— START Task material —

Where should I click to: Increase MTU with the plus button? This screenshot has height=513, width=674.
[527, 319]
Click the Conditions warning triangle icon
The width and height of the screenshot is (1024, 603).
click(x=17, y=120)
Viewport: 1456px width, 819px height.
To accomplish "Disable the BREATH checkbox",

— END Task material —
— START Task material —

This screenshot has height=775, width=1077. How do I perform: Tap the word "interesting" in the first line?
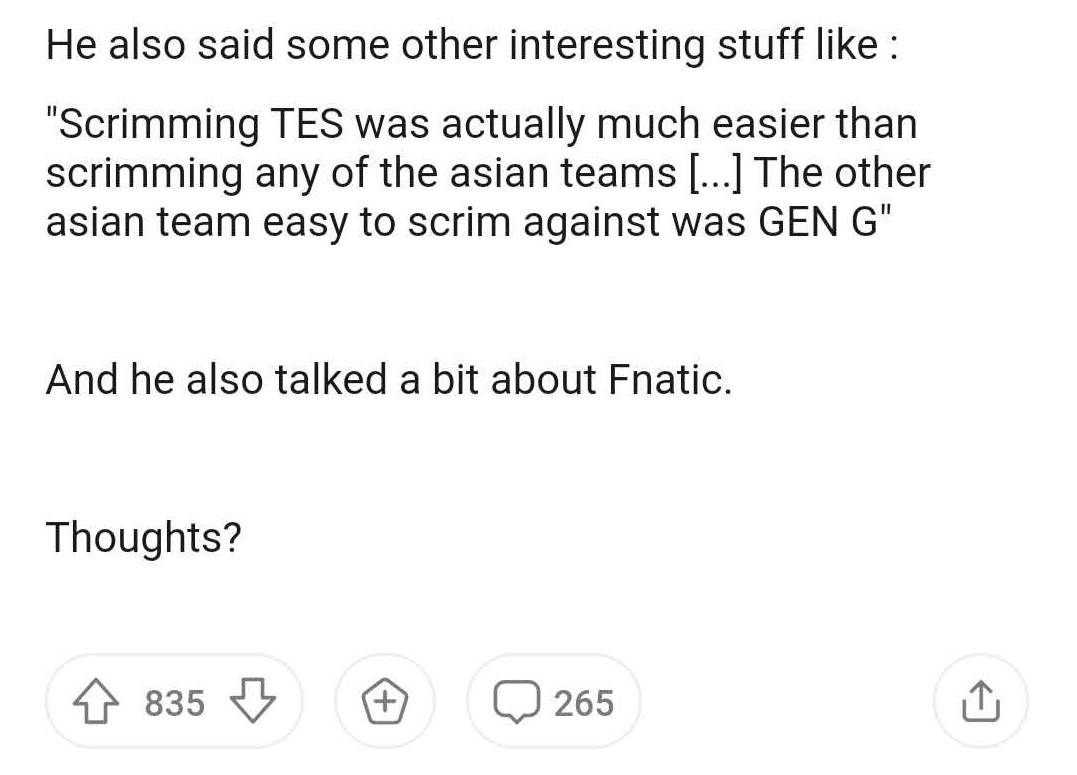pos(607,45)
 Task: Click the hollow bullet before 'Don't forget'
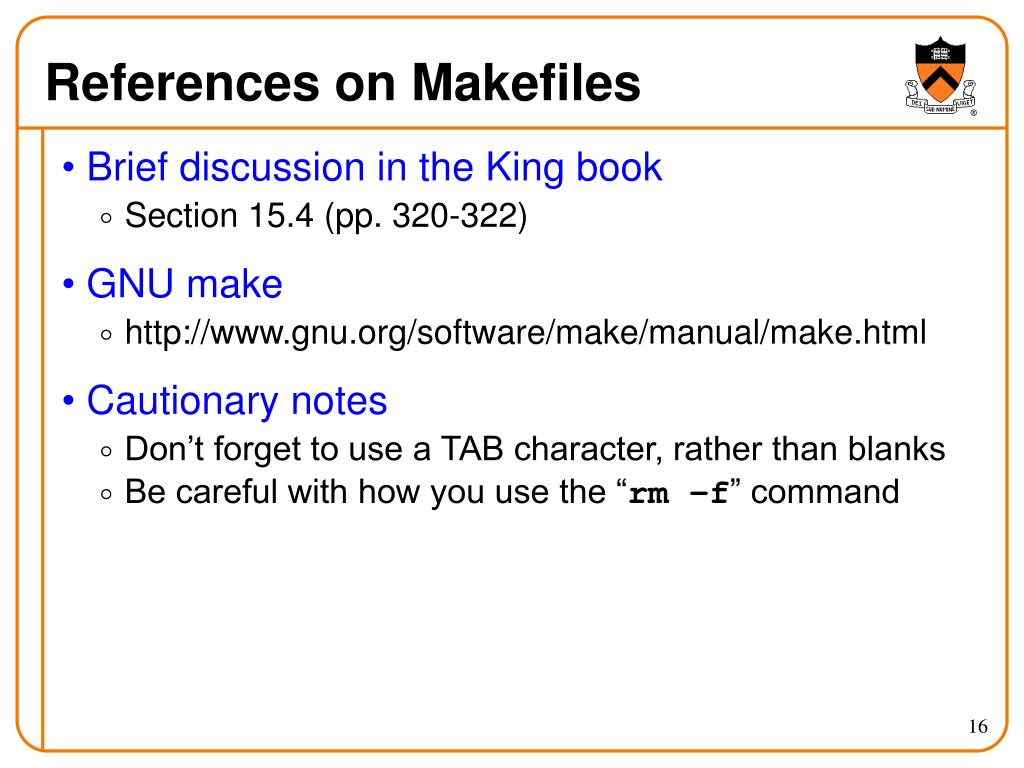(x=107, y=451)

— END Task material —
— START Task material —

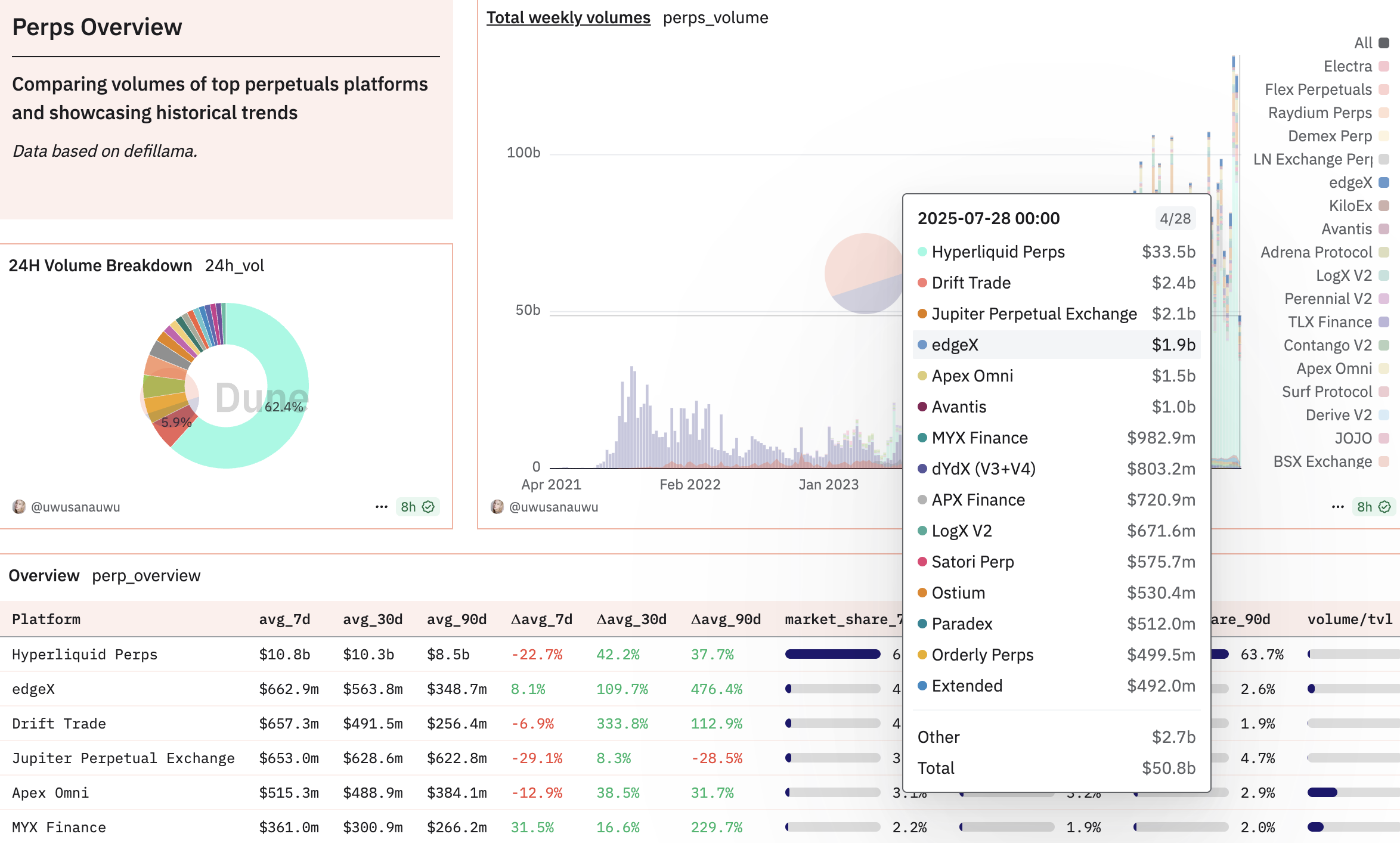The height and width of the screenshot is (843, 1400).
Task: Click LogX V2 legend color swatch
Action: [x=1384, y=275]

— END Task material —

Task requirements
Rewrite the material from the line with "Task: Click the" to the line with "(x=107, y=451)", keeping the requests and multiplying every coordinate in the answers by 0.45, rounded to whole numbers with halves going up. Leave the pictures out of your version.

Correct result
 Task: Click the hollow bullet before 'Don't forget'
(x=48, y=203)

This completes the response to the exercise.